[STORED DATA]:

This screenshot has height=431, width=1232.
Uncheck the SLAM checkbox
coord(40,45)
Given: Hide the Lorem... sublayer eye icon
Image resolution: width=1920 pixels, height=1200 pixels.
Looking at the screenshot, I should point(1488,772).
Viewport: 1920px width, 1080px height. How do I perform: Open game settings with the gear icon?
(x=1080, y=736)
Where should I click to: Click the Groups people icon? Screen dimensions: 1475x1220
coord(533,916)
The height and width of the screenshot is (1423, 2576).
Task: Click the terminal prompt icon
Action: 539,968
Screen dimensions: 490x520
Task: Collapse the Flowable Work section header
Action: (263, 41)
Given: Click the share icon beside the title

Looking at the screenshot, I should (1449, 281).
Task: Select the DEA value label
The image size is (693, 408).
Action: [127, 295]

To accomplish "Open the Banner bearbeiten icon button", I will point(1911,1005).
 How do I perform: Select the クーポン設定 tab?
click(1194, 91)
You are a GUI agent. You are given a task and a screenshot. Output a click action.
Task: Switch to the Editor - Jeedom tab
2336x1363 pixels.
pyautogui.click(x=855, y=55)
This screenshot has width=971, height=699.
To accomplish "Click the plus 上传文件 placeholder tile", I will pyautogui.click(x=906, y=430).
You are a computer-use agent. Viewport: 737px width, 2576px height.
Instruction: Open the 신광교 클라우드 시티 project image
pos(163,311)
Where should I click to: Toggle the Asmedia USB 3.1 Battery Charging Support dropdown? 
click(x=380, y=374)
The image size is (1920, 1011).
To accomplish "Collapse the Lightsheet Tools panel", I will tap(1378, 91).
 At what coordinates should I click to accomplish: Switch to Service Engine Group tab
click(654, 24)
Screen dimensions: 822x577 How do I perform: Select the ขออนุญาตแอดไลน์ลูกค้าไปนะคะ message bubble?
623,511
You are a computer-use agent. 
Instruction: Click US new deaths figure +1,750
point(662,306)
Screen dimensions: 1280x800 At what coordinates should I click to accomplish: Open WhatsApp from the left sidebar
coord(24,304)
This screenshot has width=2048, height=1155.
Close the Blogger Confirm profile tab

[TO BE DONE]: Copy the listing above line for line, with no changes.

[EXPECTED ANSWER]:
This screenshot has height=431, width=1232.
Uncheck the SLAM checkbox
coord(40,45)
Given: Hide the Lorem... sublayer eye icon
Image resolution: width=1920 pixels, height=1200 pixels.
Looking at the screenshot, I should point(1488,772).
Viewport: 1920px width, 1080px height. How do I perform: Open game settings with the gear icon?
(x=1080, y=736)
Where should I click to: Click the Groups people icon? Screen dimensions: 1475x1220
coord(533,916)
The height and width of the screenshot is (1423, 2576).
Task: Click the terminal prompt icon
Action: 539,968
Screen dimensions: 490x520
Task: Collapse the Flowable Work section header
Action: (263, 41)
Given: Click the share icon beside the title

Looking at the screenshot, I should (1449, 281).
Task: Select the DEA value label
The image size is (693, 408).
Action: [127, 295]

To accomplish "Open the Banner bearbeiten icon button", I will point(1911,1005).
 How do I perform: Select the クーポン設定 tab?
click(1194, 91)
You are a GUI agent. You are given a task and a screenshot. Output a click action.
Task: Switch to the Editor - Jeedom tab
2336x1363 pixels.
pyautogui.click(x=855, y=55)
This screenshot has width=971, height=699.
To accomplish "Click the plus 上传文件 placeholder tile", I will pyautogui.click(x=906, y=430).
You are a computer-use agent. Viewport: 737px width, 2576px height.
Instruction: Open the 신광교 클라우드 시티 project image
pos(163,311)
Where should I click to: Toggle the Asmedia USB 3.1 Battery Charging Support dropdown? 
click(x=380, y=374)
The image size is (1920, 1011).
To accomplish "Collapse the Lightsheet Tools panel", I will tap(1378, 91).
 At what coordinates should I click to accomplish: Switch to Service Engine Group tab
click(654, 24)
Screen dimensions: 822x577 How do I perform: Select the ขออนุญาตแอดไลน์ลูกค้าไปนะคะ message bubble?
623,511
You are a computer-use agent. 
Instruction: Click US new deaths figure +1,750
point(662,306)
Screen dimensions: 1280x800 At what coordinates should I click to accomplish: Open WhatsApp from the left sidebar
coord(24,304)
This screenshot has width=2048, height=1155.
Close the Blogger Confirm profile tab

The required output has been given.